I really want us to figure out a way to make collecting information for, interpreting, and resolving type-checker bugs much easier.

It has turned out that a majority of miscompilation and compiler bugs, that are not trivially diagnosable, in the past 1/2-1 year are due to the type checker. Because our compiler is type-preserving, a bug in the checker may not manifest itself until much later (e.g. alias analysis, commonly).

Checking intermediate representations (e.g. mono-check) helps, but in the end, our checker is very complicated - likely the most algorithmically complicated part of the software, if not for mono. And complicated relative to many other PL checkers (of course, sans OCaml + Haskell).

History

In the days of old, there were no debugging tools at all. It was mayhem. There were a huge number of bugs, and most were trivial to diagnose and resolve.

Fixing trivial bugs meant people could write larger programs. Writing larger programs led to more involved bugs. ROC_PRINT_UNIFICATIONS=1 and ROC_TRACE_COMPACTION=1 came to help us here. They provide a log-line based debugging utility that tells you what type checking operations are happening, in what order, which succeed, and which fail. We fixed many more bugs with these, as they provided visualization into the “obvious” issues which led to a quick diagnosis.

Today

We are now at a point where these debug flags do not materially aid in the diagnosis of new, much more involved bugs. Like before, fixing more involved bugs meant people could write even larger programs, and now we have bugs that are (seemingly) reproducible only with huge (20+ node) types.

I can name many examples, including some from June 2022 when I was debugging the abilities implementation that took days to resolve. But as a motivating example, we can consider https://github.com/roc-lang/roc/issues/5464#issuecomment-1631583439 - a “High Priority” bug with a small source code, whose diagnosis I believe (but have not yet confirmed is solely diagnosed by) took more than 4 hours to come to.

I claim that I am the current SME of the type implementation - I think this is fair, but please challenge if you disagree. If it takes us half a working day to diagnose a bug relatively small in its surface syntax side, we are not positioned well for developing and stabilizing Roc in the future - especially in the face of improvements to the language design.

What can we do about this?

Have the SMEs get better at diagnosing bugs as-is. I have no doubt I am not as efficient as I could be, but I do not think this is actionable.
Gain more SMEs. It is true that all bugs are shallow given enough eyeballs. On the other hand, I struggle to see a path forward for gaining more SMEs (at least enough to make bugs shallow) in the near term. It is already the case that we have a relatively small pool of core contributors, none of whom work solely on Roc full-time. It is not clear to me that we could actively engage multiple members of the community to become SMEs of this domain in the near term, without additional work.
Build better diagnosis tools. It’s incredible how valuable valgrind, lldb/gdb, and debug mallocs are for debugging our code generators. It’s unfortunate that we do not have similar interactive debugging tools for the type checker. If we had such tools (developed to facilitate exactly our needs), I estimate that our diagnosis time would drop significantly, and it would be easier to transfer knowledge about the checker - which might increase the number of SMEs.
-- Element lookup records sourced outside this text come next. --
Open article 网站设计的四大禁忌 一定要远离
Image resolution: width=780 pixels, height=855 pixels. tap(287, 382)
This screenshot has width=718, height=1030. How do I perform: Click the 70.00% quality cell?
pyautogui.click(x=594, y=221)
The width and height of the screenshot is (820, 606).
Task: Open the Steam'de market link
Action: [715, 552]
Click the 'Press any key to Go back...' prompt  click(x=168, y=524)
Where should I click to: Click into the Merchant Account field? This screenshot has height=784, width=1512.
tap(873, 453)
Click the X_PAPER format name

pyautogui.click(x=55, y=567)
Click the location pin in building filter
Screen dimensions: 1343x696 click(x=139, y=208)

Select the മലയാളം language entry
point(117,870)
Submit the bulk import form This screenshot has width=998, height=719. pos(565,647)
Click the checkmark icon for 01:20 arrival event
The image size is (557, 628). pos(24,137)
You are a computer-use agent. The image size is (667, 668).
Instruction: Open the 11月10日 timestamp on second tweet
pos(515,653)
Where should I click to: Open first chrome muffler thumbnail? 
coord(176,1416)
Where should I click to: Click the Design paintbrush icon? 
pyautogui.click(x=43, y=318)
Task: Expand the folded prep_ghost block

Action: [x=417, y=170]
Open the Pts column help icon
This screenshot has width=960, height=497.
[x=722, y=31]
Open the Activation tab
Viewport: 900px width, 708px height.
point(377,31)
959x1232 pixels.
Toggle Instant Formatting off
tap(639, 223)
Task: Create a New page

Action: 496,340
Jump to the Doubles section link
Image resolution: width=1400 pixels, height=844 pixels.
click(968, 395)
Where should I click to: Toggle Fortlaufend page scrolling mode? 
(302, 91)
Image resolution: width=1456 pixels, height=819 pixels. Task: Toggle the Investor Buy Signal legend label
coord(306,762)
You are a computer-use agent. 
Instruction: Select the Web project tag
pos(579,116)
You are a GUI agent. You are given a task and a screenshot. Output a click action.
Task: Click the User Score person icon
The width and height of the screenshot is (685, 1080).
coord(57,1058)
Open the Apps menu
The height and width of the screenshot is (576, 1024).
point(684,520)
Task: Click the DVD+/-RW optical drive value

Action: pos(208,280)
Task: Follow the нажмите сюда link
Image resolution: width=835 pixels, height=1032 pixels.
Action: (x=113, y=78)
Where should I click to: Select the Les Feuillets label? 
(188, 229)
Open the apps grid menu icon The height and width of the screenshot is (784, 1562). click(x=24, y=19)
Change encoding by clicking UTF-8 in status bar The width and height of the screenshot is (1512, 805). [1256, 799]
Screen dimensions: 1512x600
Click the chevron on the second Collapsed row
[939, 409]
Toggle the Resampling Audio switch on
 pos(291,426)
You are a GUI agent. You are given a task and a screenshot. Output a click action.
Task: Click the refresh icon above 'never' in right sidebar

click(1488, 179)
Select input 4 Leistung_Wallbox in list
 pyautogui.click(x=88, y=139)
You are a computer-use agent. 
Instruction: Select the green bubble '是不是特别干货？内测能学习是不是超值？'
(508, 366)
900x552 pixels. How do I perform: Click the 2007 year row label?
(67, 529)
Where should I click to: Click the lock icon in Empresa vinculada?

Is this worth doing right now?

It’s important to consider the relative cost of building these tools relative to actually spending time diagnosing more bugs. If there are only a small number of material (by which I mean blocking and frequently-appearing) bugs, developing tools to make it easier to diagnose them may not make sense. But, if the tail is long and appears frequently, it does. But, if we getting the debugging tools wrong, or specialize them too much, then they may not be useful for debugging issues in the future, and we have wasted our time. And so on.

Have felt that we would benefit from better tools of this form since May 2022, I am inclined to say that it is unlikely we get the value of the tool “wrong”, and that the tail will continue to be long for a while before it shortens up. Every couple weeks I convince myself that most issues are resolved, only to diagnose a new issue that proves otherwise!

The other thing is relative priorities. Our biggest priorities right now are stabilizing glue, supporting the usage of Roc at Vendr, and unblocking the path forward for composable effect-handler Task/Map2/etc. Glue is close to stabilization, and the latter two efforts only benefit from our being able to diagnose checker bugs faster. And, none of these are in an immediate rush - which means we have some room to go build good tools, to the extent that it’s not a waste of time.

Finally, I’ll mention that these tools may pay off as inspiration/plugins for the eventual editor, or even as other tools available for developers in the Roc system.